Every time a software program locks up and you want to start over, every time you need to change your password or log on or off your computer, you can thank David J. Bradley.

That’s the same David Bradley who was the “answer” to Final Jeopardy on an episode of that show’s special college edition last fall.

It’s the same David Bradley who saved Bill Gates’ derriere before the Windows operating system became the monster it is today.

Bradley is the man who gave the world “control-alt-delete.”

“It was not a memorable event,” said Bradley, a longtime IBM employee, speaking of that day in 1980 or ’81 when he discovered control-alt-delete.

“It wasn’t intended as something we were going to tell the customers about,” he says. “Then it turned out that this reset was a problem-solver for people who were writing the programs and writing the instruction manuals.”

He’s much too modest. Would Alexander Fleming have said, “It wasn’t a memorable event,” when he discovered penicillin?

Would Albert Einstein have said, “I really can’t recall when I discovered E=MC squared?”

The original idea was simply to reset early PCs without turning them off. Microsoft adopted control-alt-delete to help ensure people powered down correctly, then to handle “administrative functions” such as the vital “end task” feature for computer software that crashes or otherwise gets stuck.
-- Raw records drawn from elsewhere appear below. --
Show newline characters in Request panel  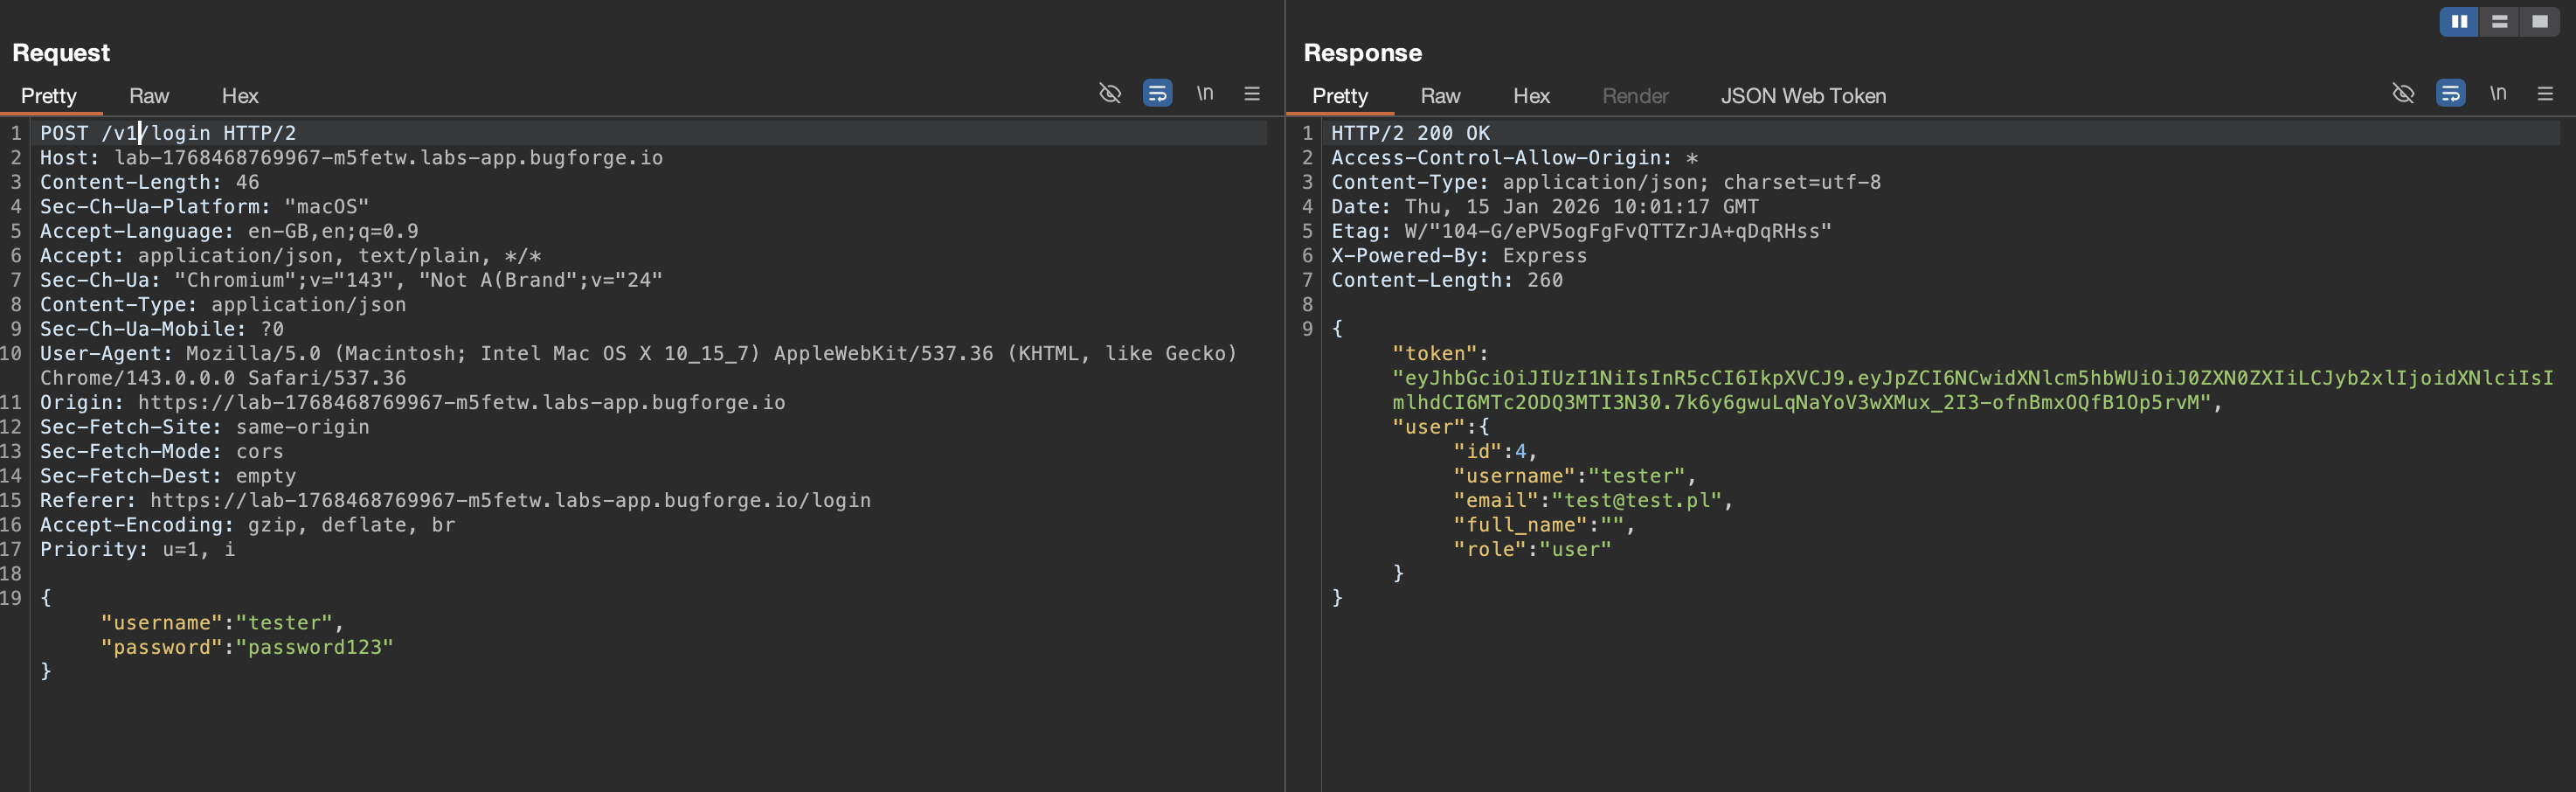coord(1205,94)
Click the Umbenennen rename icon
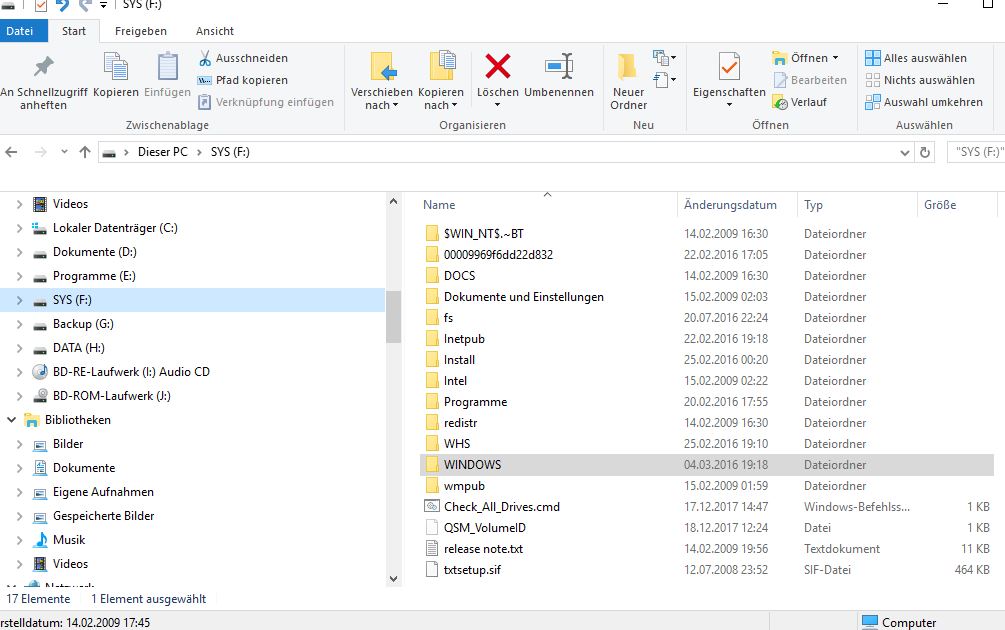 tap(558, 67)

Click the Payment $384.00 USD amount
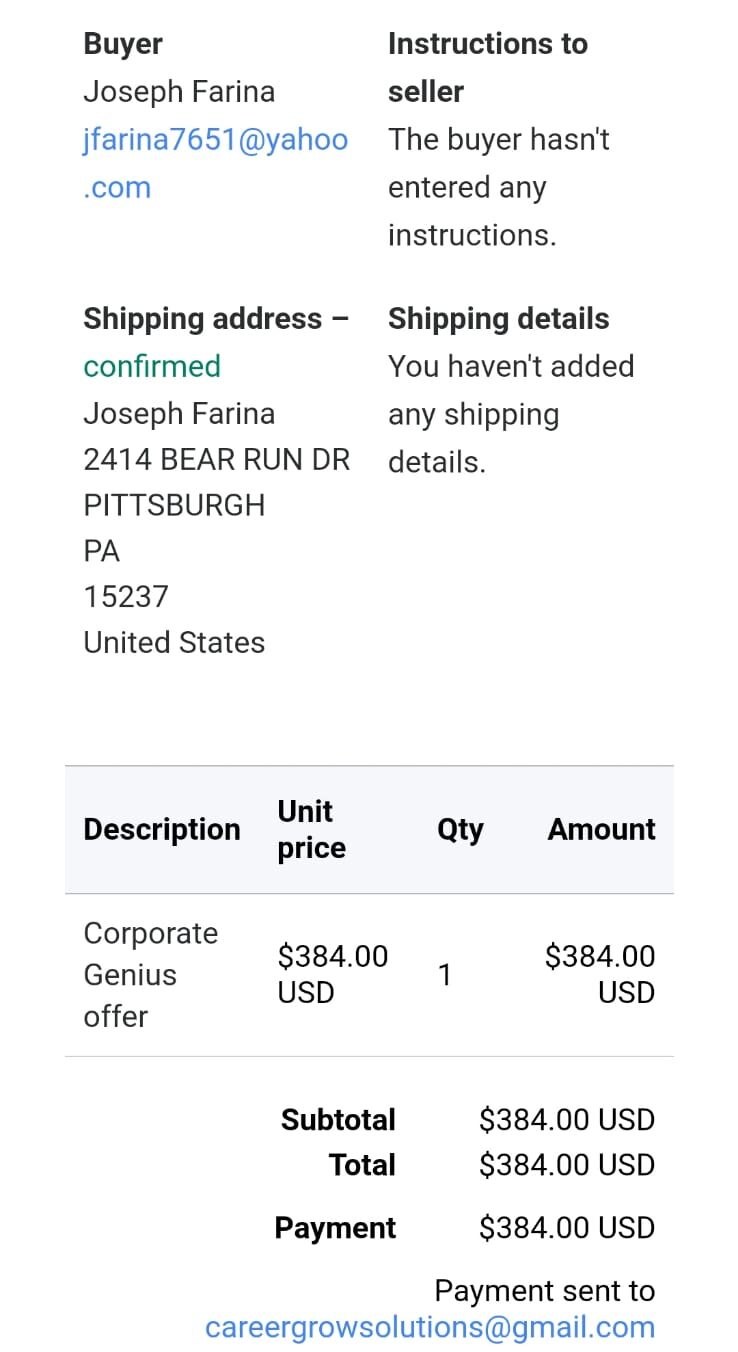pyautogui.click(x=566, y=1228)
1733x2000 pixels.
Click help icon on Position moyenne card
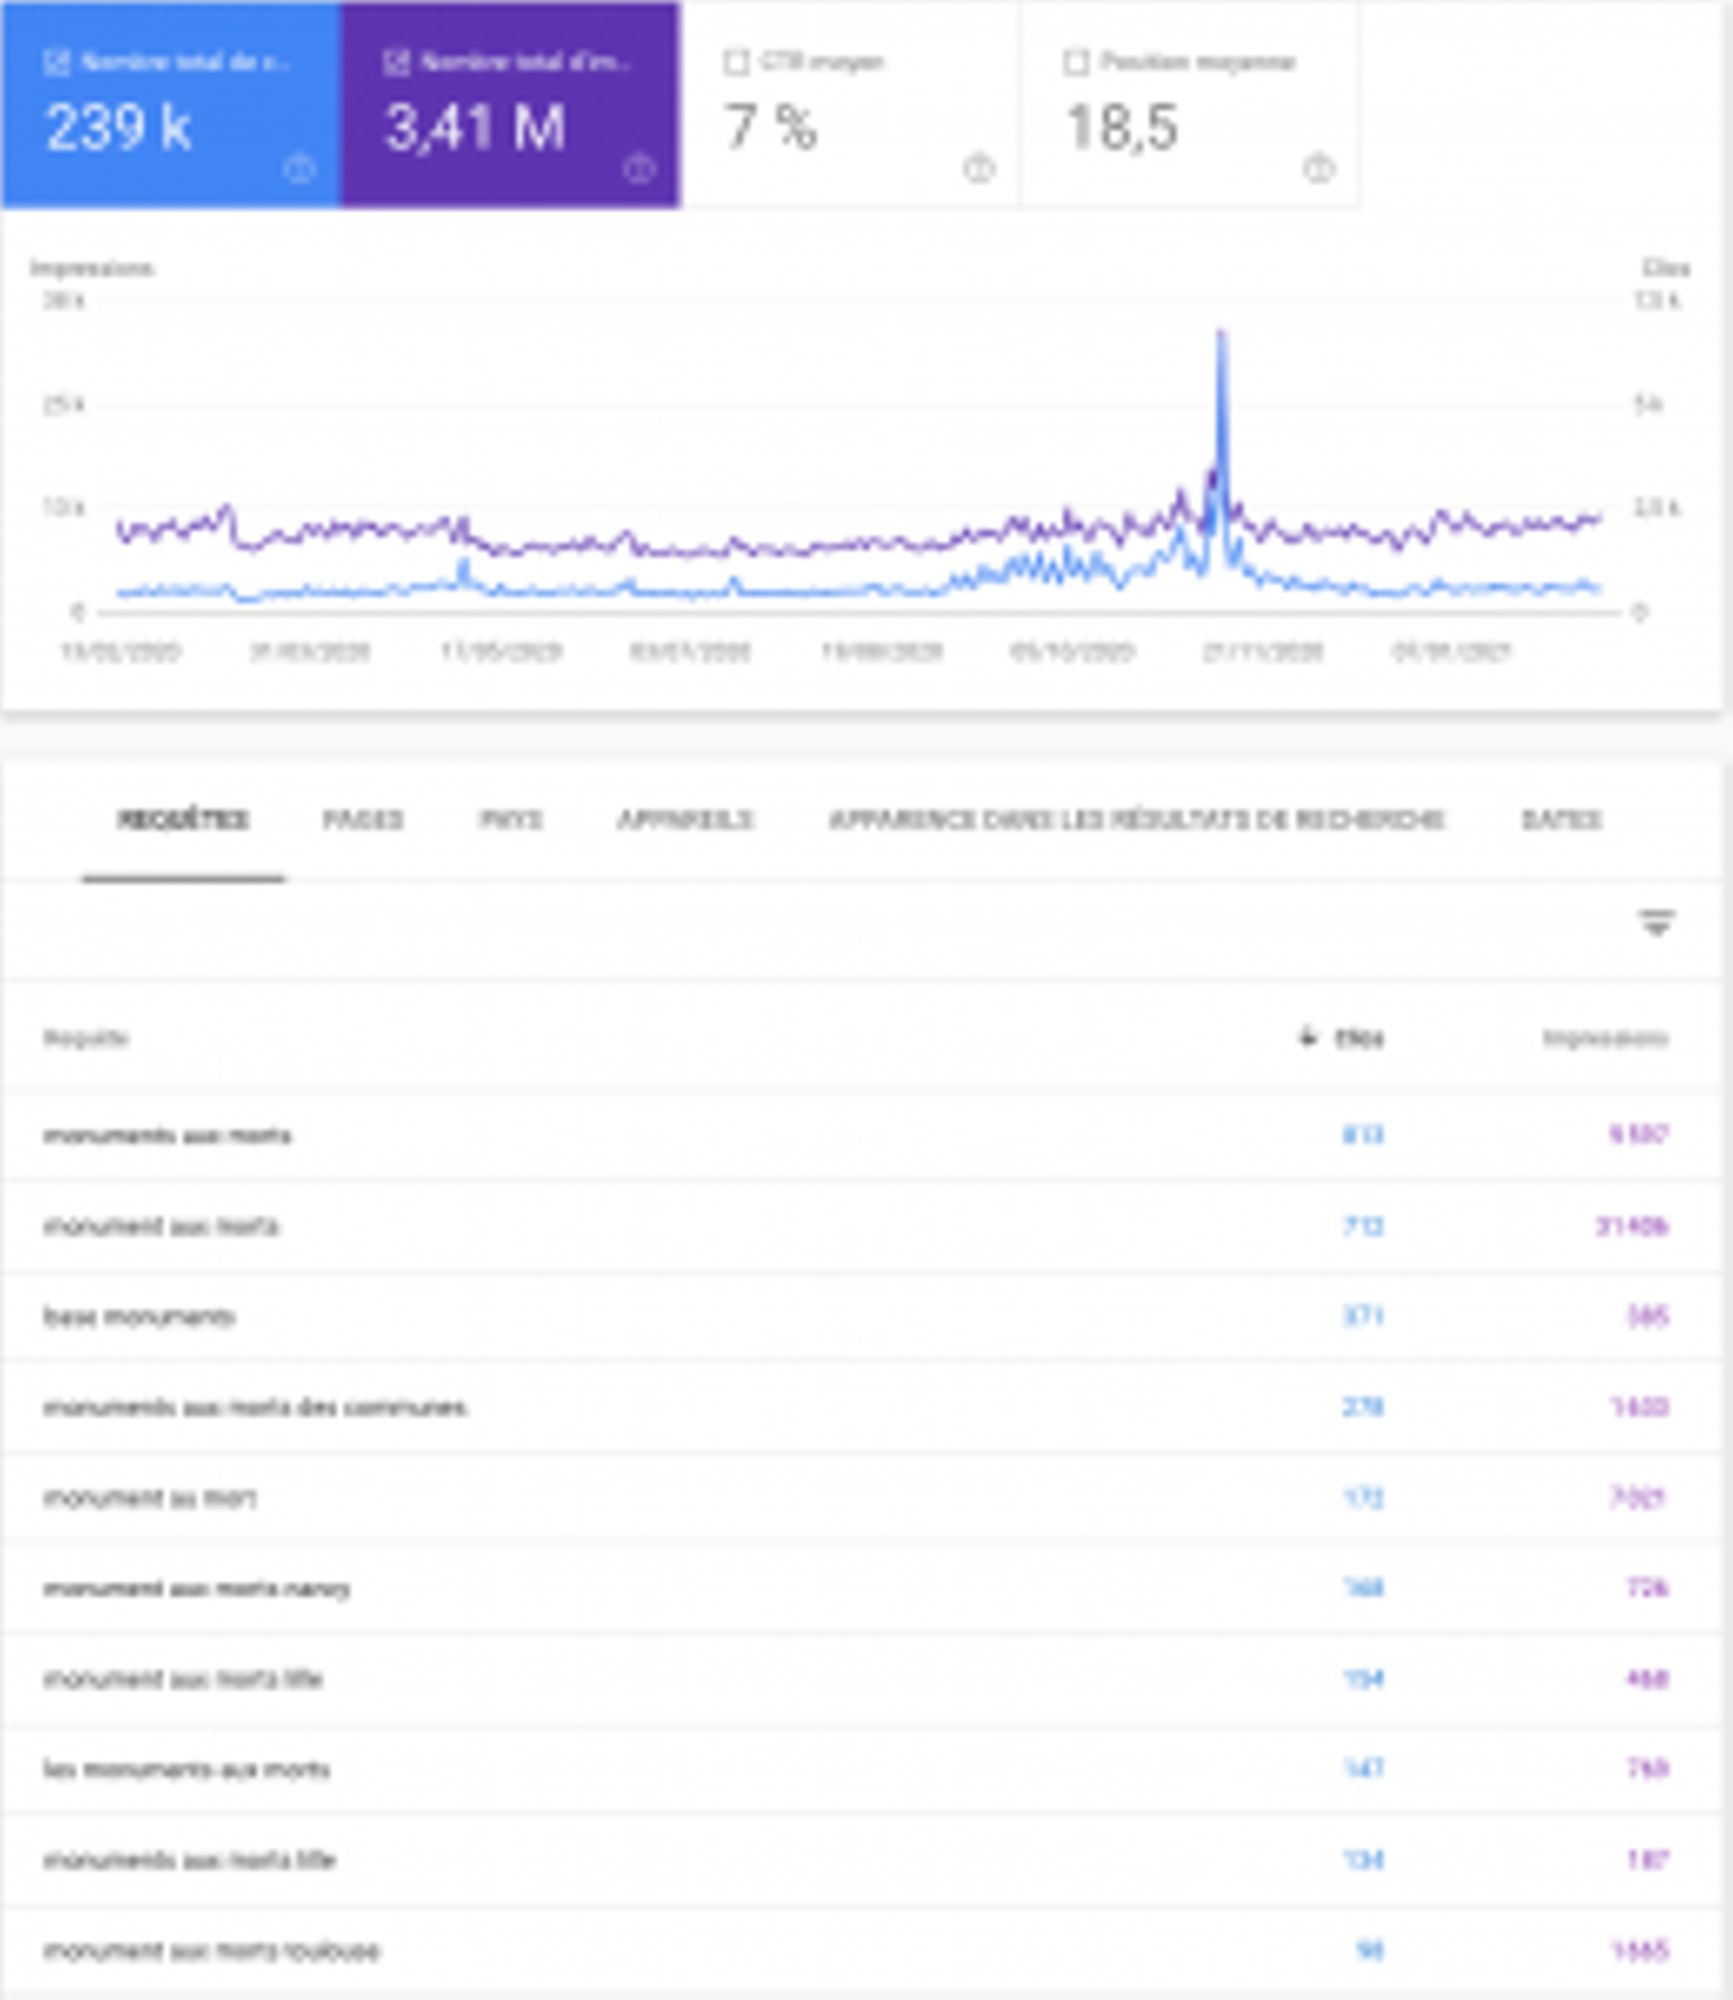[x=1318, y=169]
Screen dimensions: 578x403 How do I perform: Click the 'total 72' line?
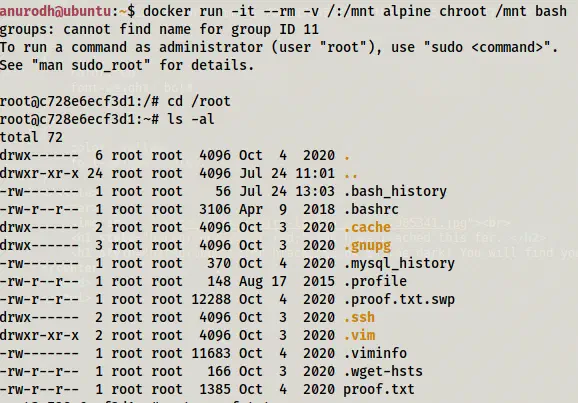click(32, 137)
Bradley chose the control and alt keys because he needed two shift keys to make the operation work, and he chose the delete key because it was on the opposite side of the keyboard. He didn’t want people to hit control-alt-delete by accident.

It’s more complicated than that, of course, but most people don’t have a Ph.D. in electrical engineering from Purdue University, as Bradley does.

Bradley, who speaks at universities on IBM’s behalf, is on a mission — to encourage more students to go into science and technology. He’s aware that much of the growth in college attendance in recent decades is in the humanities.

“I actually have a real job, but I enjoy doing this,” Bradley says. “I’m as close as you get to a rock star within IBM.”

Bradley says the “strength of the country” is at stake because relatively few students go into science or technology. Further, he says, ordinary citizens need to understand science and technology better to make informed choices in the voting booth.